General15.10.2012

Lower data prices to drive more mobile app use, says Vox Telecom

South Africa’s cellphone price wars are good news for mobile apps, according to Murray Steyn, COO of Vox Telecom, who predicts both businesses and end users will soon have a far greater range of mobile services to choose from.

“When data prices are as high as they have been in South Africa until now,” says Steyn, “a lot of value-added mobile services just never get off the ground. Mobile VoIP, video conferencing and a whole lot of enterprise mobility applications, for example, are just prohibitively expensive. All that changes when data gets cheaper.”

The shift started with Cell C’s move to per-second billing for voice calls, says Steyn, with some operators quickly following suit. “It’s given the market a very necessary wake-up call,” he says. “Cell C’s strategy under Allan Knott-Craig is refreshingly aggressive; it’s good to have a new vision for the local mobile market, and its having a knock on effect into other services including mobile data as well as fixed broadband.”
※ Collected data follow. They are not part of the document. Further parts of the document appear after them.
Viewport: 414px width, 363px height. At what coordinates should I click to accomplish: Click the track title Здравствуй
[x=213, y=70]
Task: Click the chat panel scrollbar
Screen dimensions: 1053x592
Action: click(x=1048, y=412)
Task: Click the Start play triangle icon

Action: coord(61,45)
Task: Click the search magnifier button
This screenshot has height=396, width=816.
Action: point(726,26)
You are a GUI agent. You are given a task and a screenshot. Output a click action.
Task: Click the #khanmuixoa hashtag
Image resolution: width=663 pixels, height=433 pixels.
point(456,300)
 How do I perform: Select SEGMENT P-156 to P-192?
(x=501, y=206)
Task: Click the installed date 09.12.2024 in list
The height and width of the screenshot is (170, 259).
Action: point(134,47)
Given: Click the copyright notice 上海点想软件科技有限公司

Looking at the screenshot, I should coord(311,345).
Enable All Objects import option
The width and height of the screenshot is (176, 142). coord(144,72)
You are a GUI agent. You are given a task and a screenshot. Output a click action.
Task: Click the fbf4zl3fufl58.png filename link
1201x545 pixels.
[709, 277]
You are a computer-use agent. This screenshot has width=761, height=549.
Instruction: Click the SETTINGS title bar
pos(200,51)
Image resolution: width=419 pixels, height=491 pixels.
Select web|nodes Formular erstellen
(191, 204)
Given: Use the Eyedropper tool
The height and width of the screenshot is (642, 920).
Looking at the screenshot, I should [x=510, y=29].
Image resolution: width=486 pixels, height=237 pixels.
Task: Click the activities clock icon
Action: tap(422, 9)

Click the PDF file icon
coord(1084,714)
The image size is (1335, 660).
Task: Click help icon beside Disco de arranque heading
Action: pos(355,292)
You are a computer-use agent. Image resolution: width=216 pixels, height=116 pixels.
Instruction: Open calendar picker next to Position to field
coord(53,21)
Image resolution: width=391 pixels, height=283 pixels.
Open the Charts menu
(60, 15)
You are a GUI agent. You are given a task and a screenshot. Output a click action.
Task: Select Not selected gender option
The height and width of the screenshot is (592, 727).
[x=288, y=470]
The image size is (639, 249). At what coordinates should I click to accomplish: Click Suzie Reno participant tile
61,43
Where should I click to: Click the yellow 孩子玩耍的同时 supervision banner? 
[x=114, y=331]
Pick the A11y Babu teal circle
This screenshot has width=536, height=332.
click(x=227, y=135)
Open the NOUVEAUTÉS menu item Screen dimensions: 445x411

The medium-term implication for operators of lower prices, he says, is that “it’s no longer just about the minutes for voice or the bytes for data – it’s about what other value-added services you can layer on top of that to offer your customer.  And it finally makes it feasible for consumers to have all their devices connected, and opens up possibilities for all sorts of sexy new applications.”

Mobile videoconferencing is one area Steyn suggests people watch. “The base technology has been available for a while now, but the cost has made it unrealistic as a day-to-day communication tool for anyone who didn’t have cash to burn. As data charges drop, I would be surprised if we don’t start to see a lot more people turning to videoconferencing using their phones and tablets, and a number of new applications and services to support that.”

The same affordability threshold applies to many other long-predicted internet services, says Steyn. “At this point the applications become limited only by your imagination,” he says. “If you’re a farmers’ co-op, you might want to stream weather station data from each farm to a central point, even if just to create an automated record. If you’re a fleet manager, you can collect live fuel usage data from every vehicle you have on the road.”

“The competition in the market is resulting in lower data prices and increased and improved value-added services and that is good for South African businesses and consumers – improving productivity and driving economic growth.”